Required work:
In the forum thread below about rust where the struts bolt up, what does FlybyGLI say can be done instead of welding the new sections in?

Given text:
########

# what should i do



## ilikeroccos (Sep 29, 2008)

i've got rust where my struts bolt up whats the best way to fix
















_Modified by ilikeroccos at 6:35 PM 10-22-2008_


_Modified by ilikeroccos at 6:38 PM 10-22-2008_


----------



## 71DubBugBug (Dec 3, 2006)

saw your thread in the auto-body forum
probably cut strut towers off a donor car, and weld them on?


----------



## FlybyGLI (Jun 20, 2008)

*Re: (71DubBugBug)*

I had this happen on a 95 GSX and what I did was cut the bad areas out and put new sections in out of some moderately gauged steel. Use a hammer to shape them but dont do it while it's in the car. Its a tedious process. Then when your done you can either weld them in or drill small holes about every half inch and rivet it, then mould over it/paint it. looked good on mine and has held up since.


----------



## ilikeroccos (Sep 29, 2008)

*Re: (71DubBugBug)*

know some sittn around for a '95 golf


----------



## L33t A2 (Aug 5, 2003)

*Re: (ilikeroccos)*

cut your losses and get a new car/shell
you would be foolish to attempt fixing that for endless reasons


----------



## torquesteer (Jul 26, 2008)

*Re: what should i do (ilikeroccos)*

Thats pritty bad, might not be savable... What I did was cut the section out of a parts car that I was about to ditch for metal. and welded in the doner part. the bigest prob i had with it was theres a large amout of glue in that section holding it together and if you dont get it out then your welds will be mesed up. so make sure to clean out all that glue stuff. 
And good luck!!


----------



## where_2 (Jul 21, 2003)

*Re: (ilikeroccos)*


_Quote, originally posted by *ilikeroccos* »_know some sittn around for a '95 golf








 Actually, Mk3's are getting fairly common in the local junkyards in So. Florida. You just need a battery operated sawz-all, a spare battery, and a can of 3-N-1 oil to lubricate the metal cutting blade.


----------

########

Data section:
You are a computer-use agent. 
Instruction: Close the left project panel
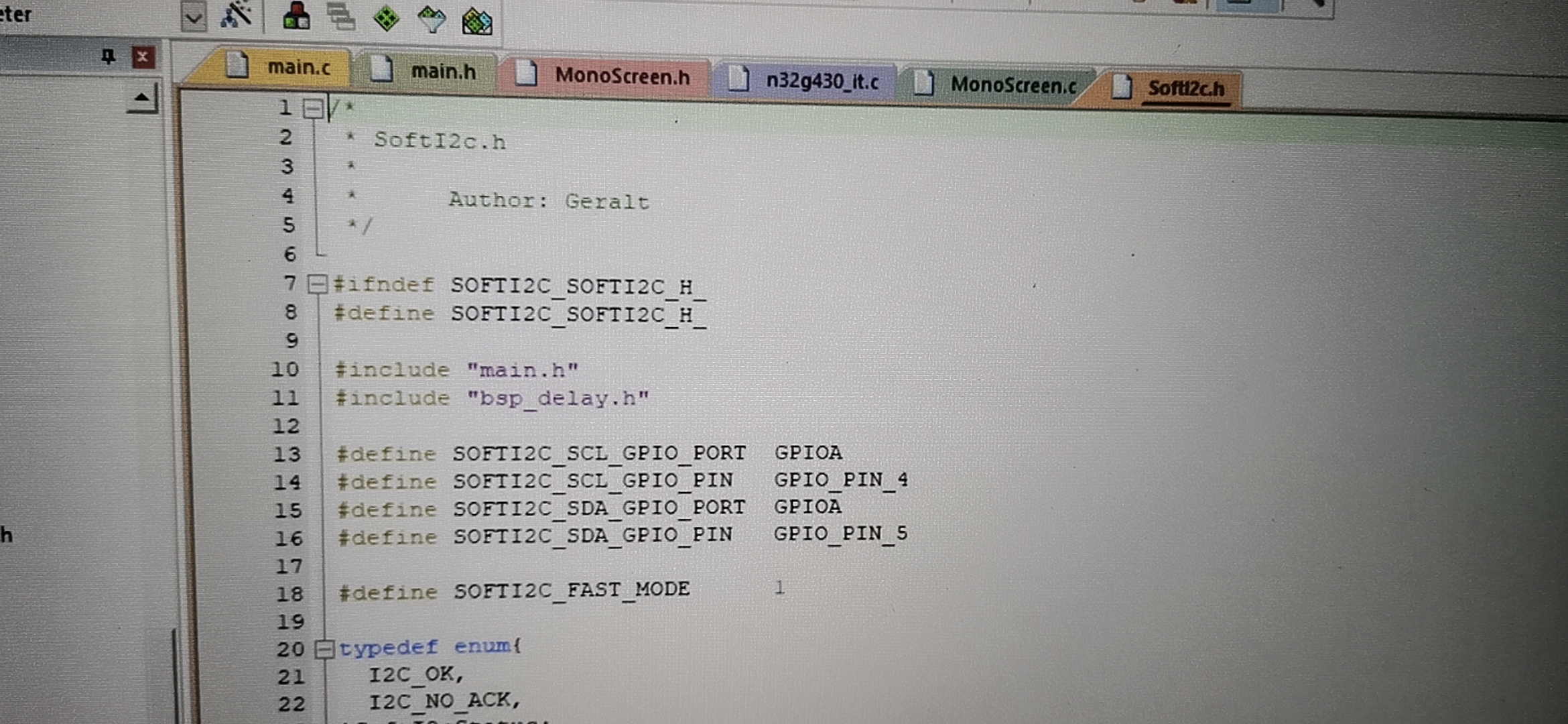tap(142, 57)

########

The completed task:
Drill small holes about every half inch and rivet the sections in.